PROBLEM –
Skip every line before the one containing "[Степпер поворотний Gymtek", then copy that line and the rest of the entries below exactly, through the last line.

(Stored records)
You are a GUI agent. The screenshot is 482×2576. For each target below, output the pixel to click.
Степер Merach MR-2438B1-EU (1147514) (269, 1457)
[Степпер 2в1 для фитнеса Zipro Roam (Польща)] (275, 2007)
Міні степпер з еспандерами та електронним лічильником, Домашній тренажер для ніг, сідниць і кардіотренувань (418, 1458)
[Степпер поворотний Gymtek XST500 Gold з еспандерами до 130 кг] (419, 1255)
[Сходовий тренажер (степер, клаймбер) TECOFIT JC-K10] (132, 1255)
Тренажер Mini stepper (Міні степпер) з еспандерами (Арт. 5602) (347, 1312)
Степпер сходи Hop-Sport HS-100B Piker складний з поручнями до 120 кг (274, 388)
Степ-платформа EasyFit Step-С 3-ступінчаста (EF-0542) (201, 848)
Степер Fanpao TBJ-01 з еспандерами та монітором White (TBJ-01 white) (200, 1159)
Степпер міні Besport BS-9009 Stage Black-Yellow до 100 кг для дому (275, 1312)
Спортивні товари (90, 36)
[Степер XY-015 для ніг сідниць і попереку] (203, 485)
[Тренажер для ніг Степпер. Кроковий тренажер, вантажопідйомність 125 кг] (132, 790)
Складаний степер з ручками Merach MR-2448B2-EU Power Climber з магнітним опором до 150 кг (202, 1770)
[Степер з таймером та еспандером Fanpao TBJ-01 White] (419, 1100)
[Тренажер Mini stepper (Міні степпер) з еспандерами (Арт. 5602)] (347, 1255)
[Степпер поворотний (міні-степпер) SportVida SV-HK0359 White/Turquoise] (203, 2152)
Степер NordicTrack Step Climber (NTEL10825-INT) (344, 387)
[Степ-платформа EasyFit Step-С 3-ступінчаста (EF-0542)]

ANSWER FOR THIS EXERCISE –
[Степпер поворотний Gymtek XST500 Gold з еспандерами до 130 кг] (419, 1255)
[Сходовий тренажер (степер, клаймбер) TECOFIT JC-K10] (132, 1255)
Тренажер Mini stepper (Міні степпер) з еспандерами (Арт. 5602) (347, 1312)
Степпер сходи Hop-Sport HS-100B Piker складний з поручнями до 120 кг (274, 388)
Степ-платформа EasyFit Step-С 3-ступінчаста (EF-0542) (201, 848)
Степер Fanpao TBJ-01 з еспандерами та монітором White (TBJ-01 white) (200, 1159)
Степпер міні Besport BS-9009 Stage Black-Yellow до 100 кг для дому (275, 1312)
Спортивні товари (90, 36)
[Степер XY-015 для ніг сідниць і попереку] (203, 485)
[Тренажер для ніг Степпер. Кроковий тренажер, вантажопідйомність 125 кг] (132, 790)
Складаний степер з ручками Merach MR-2448B2-EU Power Climber з магнітним опором до 150 кг (202, 1770)
[Степер з таймером та еспандером Fanpao TBJ-01 White] (419, 1100)
[Тренажер Mini stepper (Міні степпер) з еспандерами (Арт. 5602)] (347, 1255)
[Степпер поворотний (міні-степпер) SportVida SV-HK0359 White/Turquoise] (203, 2152)
Степер NordicTrack Step Climber (NTEL10825-INT) (344, 387)
[Степ-платформа EasyFit Step-С 3-ступінчаста (EF-0542)]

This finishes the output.